# [Action item]
Answer these questions from the passage on the Mexicana de Aviación bankruptcy:
1. On what date did the Senate announce the creation of a bicameral committee?
2. To what value added tax rate did the PRI propose returning?
3. Who is the President of the Senate Communications and Transportation Committee?

# [Excerpted passage]
────────

Just like in García’s novel, the end result (the death of Santiago Nasar, the main character) became apparent immediately after the bankruptcy announcement. Anyone who had access to a newspaper, TV, radio, or the Internet knew this was the beginning of the end for Mexicana. What we did not know was the amount of time, and more importantly, government resources, this operation and its fallout would require.

Pilot and staff layoffs, air travel chaos, rising prices from Aeroméxico (its main competitor and now the only truly reliable source for national air transportation) and a myriad of customer complaints characterized the weeks that followed the bankruptcy declaration. On October 12, the Senate even announced the creation of a bicameral committee to deal with the break up, acquisition and restructuring of this business mammoth. As Andrew Ross Sorkin would put it, the government decided that Mexicana de Aviación was just too big to fail.

Unfortunately, this situation comes at a time when all major events in Mexicoare being politicized and used by the parties as a means to strengthen their positions ahead of the 2012 presidential election. Such is the case with the recent populist statements by the Partido Revolucionario Institucional (PRI) regarding lowering the value added tax back to 15 percent from last year’s 1 percent increase. This would force the Partido Acción Nacional (PAN) and the federal government to publicly announce that it would veto such a proposal as it would result in an unsustainable hit to the government’s budget.

The newest bit to come out of the political turmoil surrounding Mexicana is an agreement being discussed in the PRI-led Senate (to be voted on October 19) , which would effectively request that the Ministry of Economy reimburse all unfulfilled travel costs to customers. PRI member and President of the Senate Communications and Transportation Committee Fernando Castro Trenti recently said that the current situation is the result of the federal government not stepping in and doing things properly earlier on. “The truth is that someone is paying for this [government] negligence and that someone is every person who paid three, five thousand pesos [for unused tickets]. It seems appropriate that we create a legislative determination which can solve this situation,” according to Castro yesterday.

────────

# [Extracted entries]
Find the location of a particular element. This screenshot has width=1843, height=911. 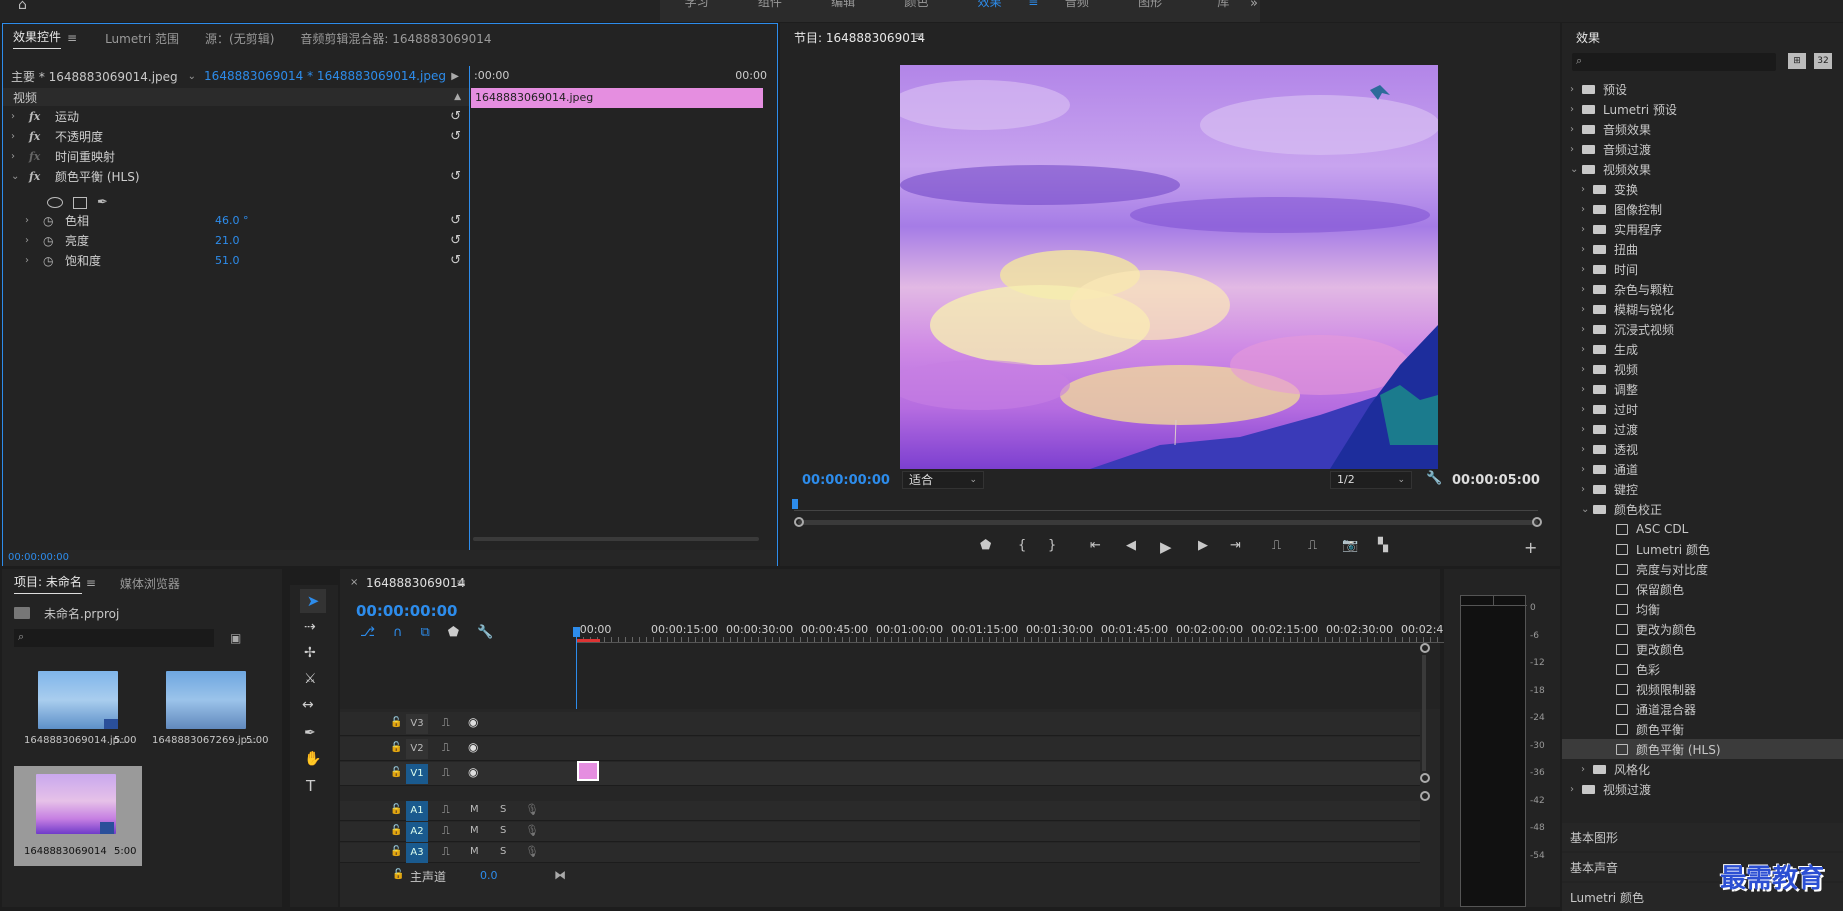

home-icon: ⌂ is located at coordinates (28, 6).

────────

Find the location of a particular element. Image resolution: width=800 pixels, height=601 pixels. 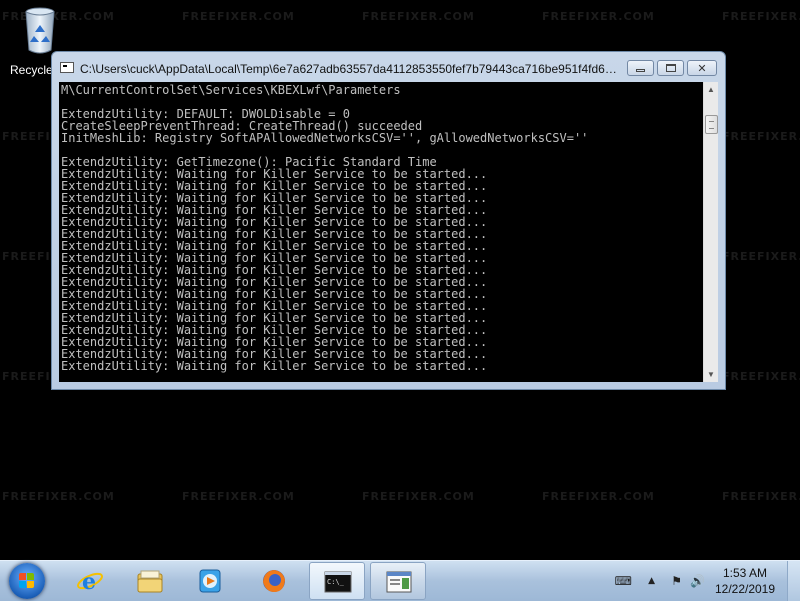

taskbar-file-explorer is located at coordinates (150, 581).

────────

# [Output below]
1. October 12
2. 15 percent
3. Fernando Castro Trenti